- [GIVEN INSTRUCTION A] From the rows further down, list as a numbered list the lines starting with the line containing "The height and width of the screenshot is (519, 1091)." and going on through the line containing "pos(735,97)", omitting blank lines and leaving out the pictures.

- [TEXT BLOCK]
————————

Internet Reviews

Joni R. Roberts is associate university librarian for public services and collection development at Willamette University, email: jroberts@willamette.edu, and Carol A. Drost is associate university librarian for technical services at Willamette University, email: cdrost@willamette.edu

CSU Japanese American History Digitization Project: A Collaborative Digital History Project of the California State University Libraries. Access: http://csujad.com/index.html.

The California State University Japanese American History Digitization Project (CSUJAD), generated by California State University (CSU) Libraries, tells the story of 20th-century Japanese Americans. Starting with their migration to the United States, the project follows their unjust incarceration from 1942 to 1946 through the redress movement—more than 60 years of fighting for restitution, recognition, and compensation from the U.S. government.

CSUJAD, currently hosted by CSU-Dominguez Hills, is a comprehensive collection of primary source material, including documents, oral histories, photographs, and media related to the incarceration of Japanese Americans during World War II. Collection items are selected from the archives of 14 CSU campuses. The project is supported through grants awarded by the National Endowment for the Humanities, the National Park Service, and others. With continued funding, the project is expected to grow to more than 10,000 items by the end of 2018.

The central purpose of the CSUJAD project is twofold: “to improve access to CSU archival collections about the history of Japanese Americans and to develop a functional model for ongoing planning and collaboration among the CSU archival and library community.” The site offers a well-documented, easy-to-use digitization toolkit, which includes a technical reference guide, data dictionary, metadata guidelines, and controlled vocabulary lists. These readily accessible tools guide content contributors in the creation of high-quality, detailed, easily navigable digital images and collections providing consistency across all archives represented.

————————

- [GIVEN INSTRUCTION B] From the review of the CSU Japanese American History Digitization Project, extract the passage starting with "Joni R. Roberts" and going on through "Libraries. Access: http://csujad.com/index.html.".

- [PROVIDED RECORDS]
————————

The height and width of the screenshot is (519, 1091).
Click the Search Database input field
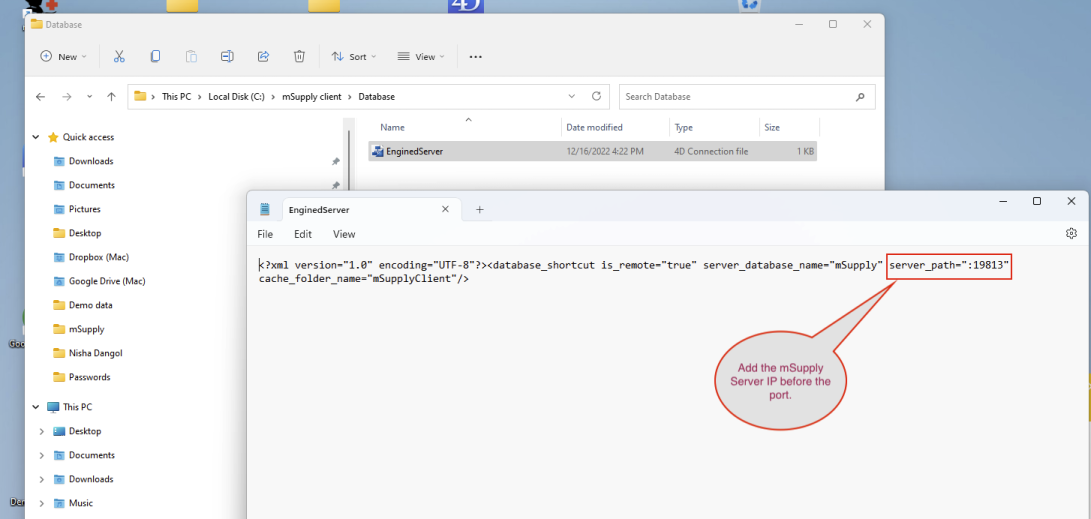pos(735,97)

————————

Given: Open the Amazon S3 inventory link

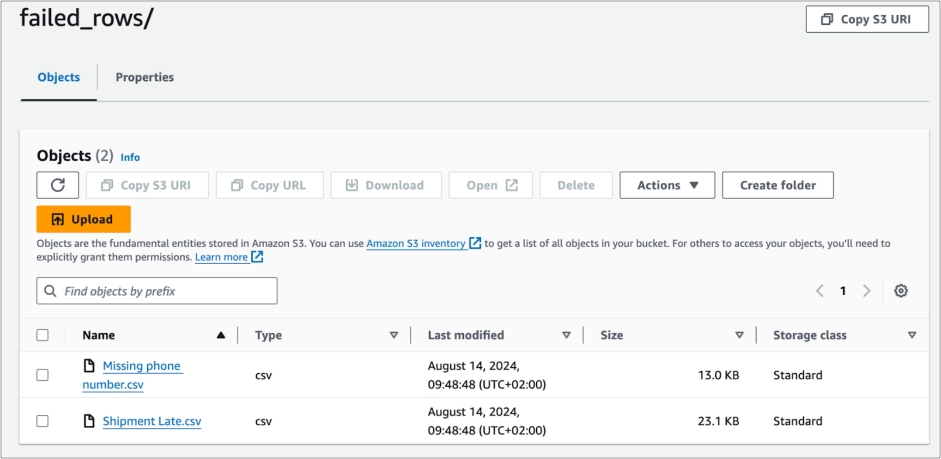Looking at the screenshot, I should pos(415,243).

————————

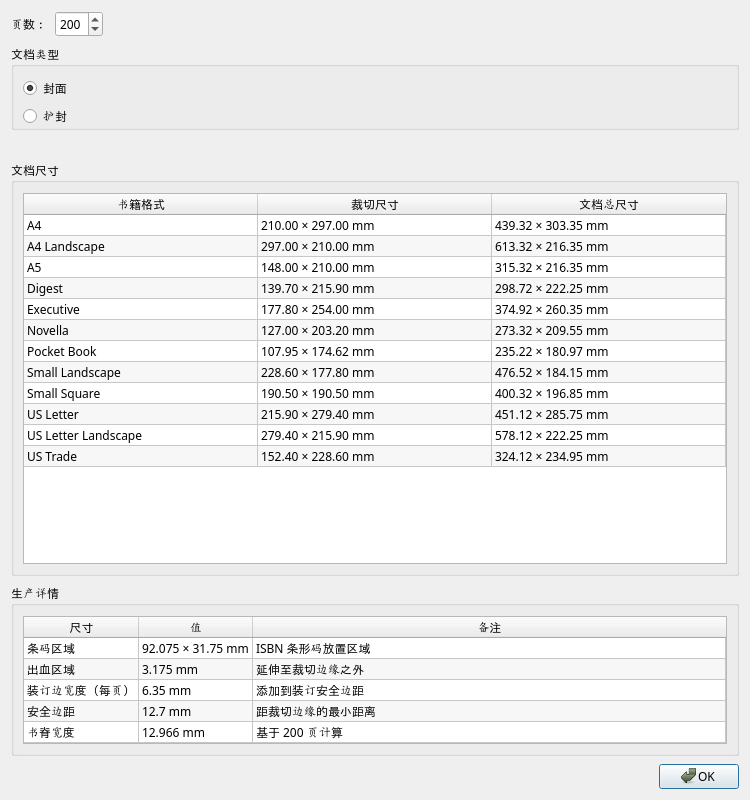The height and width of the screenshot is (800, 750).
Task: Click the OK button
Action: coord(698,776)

————————

- [EXPECTED OUTPUT A]
1. The height and width of the screenshot is (519, 1091).
2. Click the Search Database input field
3. pos(735,97)

- [EXPECTED OUTPUT B]
Joni R. Roberts is associate university librarian for public services and collection development at Willamette University, email: jroberts@willamette.edu, and Carol A. Drost is associate university librarian for technical services at Willamette University, email: cdrost@willamette.edu

CSU Japanese American History Digitization Project: A Collaborative Digital History Project of the California State University Libraries. Access: http://csujad.com/index.html.